BEGIN Records for the exercise

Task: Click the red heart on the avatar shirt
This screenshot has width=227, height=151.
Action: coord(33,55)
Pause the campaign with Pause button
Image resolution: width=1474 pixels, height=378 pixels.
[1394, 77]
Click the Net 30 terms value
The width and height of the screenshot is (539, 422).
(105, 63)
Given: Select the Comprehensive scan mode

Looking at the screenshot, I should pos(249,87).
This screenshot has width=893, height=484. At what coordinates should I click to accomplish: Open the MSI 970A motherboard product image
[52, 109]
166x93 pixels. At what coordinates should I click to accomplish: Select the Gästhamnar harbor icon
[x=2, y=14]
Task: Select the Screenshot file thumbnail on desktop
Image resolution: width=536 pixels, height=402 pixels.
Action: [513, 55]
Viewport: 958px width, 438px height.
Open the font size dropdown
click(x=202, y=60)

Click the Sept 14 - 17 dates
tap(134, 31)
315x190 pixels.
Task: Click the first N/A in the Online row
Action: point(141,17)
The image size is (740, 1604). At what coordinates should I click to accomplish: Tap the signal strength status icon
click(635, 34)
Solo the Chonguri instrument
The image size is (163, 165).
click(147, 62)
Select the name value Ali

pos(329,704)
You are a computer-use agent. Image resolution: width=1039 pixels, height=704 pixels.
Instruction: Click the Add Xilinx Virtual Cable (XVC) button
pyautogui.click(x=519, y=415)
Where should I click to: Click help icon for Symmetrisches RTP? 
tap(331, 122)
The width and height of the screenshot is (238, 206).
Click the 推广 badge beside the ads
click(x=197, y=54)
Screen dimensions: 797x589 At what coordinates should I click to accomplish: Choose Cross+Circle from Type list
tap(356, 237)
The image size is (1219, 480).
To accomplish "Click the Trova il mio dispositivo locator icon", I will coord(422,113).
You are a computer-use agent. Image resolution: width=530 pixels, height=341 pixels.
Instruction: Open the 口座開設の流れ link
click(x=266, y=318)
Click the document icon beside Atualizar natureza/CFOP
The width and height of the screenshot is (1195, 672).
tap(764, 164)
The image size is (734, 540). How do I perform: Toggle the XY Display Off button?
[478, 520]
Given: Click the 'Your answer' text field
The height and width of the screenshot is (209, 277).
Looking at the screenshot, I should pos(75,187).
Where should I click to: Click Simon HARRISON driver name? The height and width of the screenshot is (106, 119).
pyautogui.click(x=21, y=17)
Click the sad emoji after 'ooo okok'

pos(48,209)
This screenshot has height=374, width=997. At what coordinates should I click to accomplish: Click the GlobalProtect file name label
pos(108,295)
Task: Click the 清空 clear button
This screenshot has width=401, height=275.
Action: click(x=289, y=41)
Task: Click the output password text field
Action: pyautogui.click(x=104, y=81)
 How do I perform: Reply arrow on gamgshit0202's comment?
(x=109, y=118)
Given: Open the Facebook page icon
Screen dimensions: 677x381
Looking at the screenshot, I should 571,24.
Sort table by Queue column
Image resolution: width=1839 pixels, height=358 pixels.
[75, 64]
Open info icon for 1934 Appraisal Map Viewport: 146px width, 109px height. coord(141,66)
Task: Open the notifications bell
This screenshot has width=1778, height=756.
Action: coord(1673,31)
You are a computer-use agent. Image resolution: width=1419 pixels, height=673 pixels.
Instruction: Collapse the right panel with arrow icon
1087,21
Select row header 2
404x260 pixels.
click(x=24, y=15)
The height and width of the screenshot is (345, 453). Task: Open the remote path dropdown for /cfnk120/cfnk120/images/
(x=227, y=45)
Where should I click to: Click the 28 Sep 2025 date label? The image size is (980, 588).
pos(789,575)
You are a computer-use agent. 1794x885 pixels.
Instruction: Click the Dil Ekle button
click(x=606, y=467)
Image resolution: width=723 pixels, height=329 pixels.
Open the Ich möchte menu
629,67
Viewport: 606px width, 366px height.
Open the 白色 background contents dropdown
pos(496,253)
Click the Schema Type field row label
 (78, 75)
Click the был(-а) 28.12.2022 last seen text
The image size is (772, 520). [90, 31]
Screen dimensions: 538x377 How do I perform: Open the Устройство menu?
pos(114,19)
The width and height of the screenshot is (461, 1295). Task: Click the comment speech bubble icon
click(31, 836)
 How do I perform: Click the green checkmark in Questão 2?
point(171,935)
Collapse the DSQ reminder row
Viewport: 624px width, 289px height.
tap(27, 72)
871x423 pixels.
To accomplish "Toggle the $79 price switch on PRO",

END Records for the exercise

**Task objective:** The response should be a verbatim transcription of the data.

**Task output:**
Task: Click the red heart on the avatar shirt
This screenshot has width=227, height=151.
Action: coord(33,55)
Pause the campaign with Pause button
Image resolution: width=1474 pixels, height=378 pixels.
[1394, 77]
Click the Net 30 terms value
The width and height of the screenshot is (539, 422).
(105, 63)
Given: Select the Comprehensive scan mode

Looking at the screenshot, I should pos(249,87).
This screenshot has width=893, height=484. At what coordinates should I click to accomplish: Open the MSI 970A motherboard product image
[52, 109]
166x93 pixels. At what coordinates should I click to accomplish: Select the Gästhamnar harbor icon
[x=2, y=14]
Task: Select the Screenshot file thumbnail on desktop
Image resolution: width=536 pixels, height=402 pixels.
Action: [513, 55]
Viewport: 958px width, 438px height.
Open the font size dropdown
click(x=202, y=60)

Click the Sept 14 - 17 dates
tap(134, 31)
315x190 pixels.
Task: Click the first N/A in the Online row
Action: point(141,17)
The image size is (740, 1604). At what coordinates should I click to accomplish: Tap the signal strength status icon
click(635, 34)
Solo the Chonguri instrument
The image size is (163, 165).
click(147, 62)
Select the name value Ali

pos(329,704)
You are a computer-use agent. Image resolution: width=1039 pixels, height=704 pixels.
Instruction: Click the Add Xilinx Virtual Cable (XVC) button
pyautogui.click(x=519, y=415)
Where should I click to: Click help icon for Symmetrisches RTP? 
tap(331, 122)
The width and height of the screenshot is (238, 206).
Click the 推广 badge beside the ads
click(x=197, y=54)
Screen dimensions: 797x589 At what coordinates should I click to accomplish: Choose Cross+Circle from Type list
tap(356, 237)
The image size is (1219, 480).
To accomplish "Click the Trova il mio dispositivo locator icon", I will coord(422,113).
You are a computer-use agent. Image resolution: width=530 pixels, height=341 pixels.
Instruction: Open the 口座開設の流れ link
click(x=266, y=318)
Click the document icon beside Atualizar natureza/CFOP
The width and height of the screenshot is (1195, 672).
tap(764, 164)
The image size is (734, 540). How do I perform: Toggle the XY Display Off button?
[478, 520]
Given: Click the 'Your answer' text field
The height and width of the screenshot is (209, 277).
Looking at the screenshot, I should pos(75,187).
Where should I click to: Click Simon HARRISON driver name? The height and width of the screenshot is (106, 119).
pyautogui.click(x=21, y=17)
Click the sad emoji after 'ooo okok'

pos(48,209)
This screenshot has height=374, width=997. At what coordinates should I click to accomplish: Click the GlobalProtect file name label
pos(108,295)
Task: Click the 清空 clear button
This screenshot has width=401, height=275.
Action: click(x=289, y=41)
Task: Click the output password text field
Action: pyautogui.click(x=104, y=81)
 How do I perform: Reply arrow on gamgshit0202's comment?
(x=109, y=118)
Given: Open the Facebook page icon
Screen dimensions: 677x381
Looking at the screenshot, I should 571,24.
Sort table by Queue column
Image resolution: width=1839 pixels, height=358 pixels.
[75, 64]
Open info icon for 1934 Appraisal Map Viewport: 146px width, 109px height. coord(141,66)
Task: Open the notifications bell
This screenshot has width=1778, height=756.
Action: coord(1673,31)
You are a computer-use agent. Image resolution: width=1419 pixels, height=673 pixels.
Instruction: Collapse the right panel with arrow icon
1087,21
Select row header 2
404x260 pixels.
click(x=24, y=15)
The height and width of the screenshot is (345, 453). Task: Open the remote path dropdown for /cfnk120/cfnk120/images/
(x=227, y=45)
Where should I click to: Click the 28 Sep 2025 date label? The image size is (980, 588).
pos(789,575)
You are a computer-use agent. 1794x885 pixels.
Instruction: Click the Dil Ekle button
click(x=606, y=467)
Image resolution: width=723 pixels, height=329 pixels.
Open the Ich möchte menu
629,67
Viewport: 606px width, 366px height.
Open the 白色 background contents dropdown
pos(496,253)
Click the Schema Type field row label
 (78, 75)
Click the был(-а) 28.12.2022 last seen text
The image size is (772, 520). [90, 31]
Screen dimensions: 538x377 How do I perform: Open the Устройство menu?
pos(114,19)
The width and height of the screenshot is (461, 1295). Task: Click the comment speech bubble icon
click(31, 836)
 How do I perform: Click the green checkmark in Questão 2?
point(171,935)
Collapse the DSQ reminder row
Viewport: 624px width, 289px height.
tap(27, 72)
871x423 pixels.
To accomplish "Toggle the $79 price switch on PRO",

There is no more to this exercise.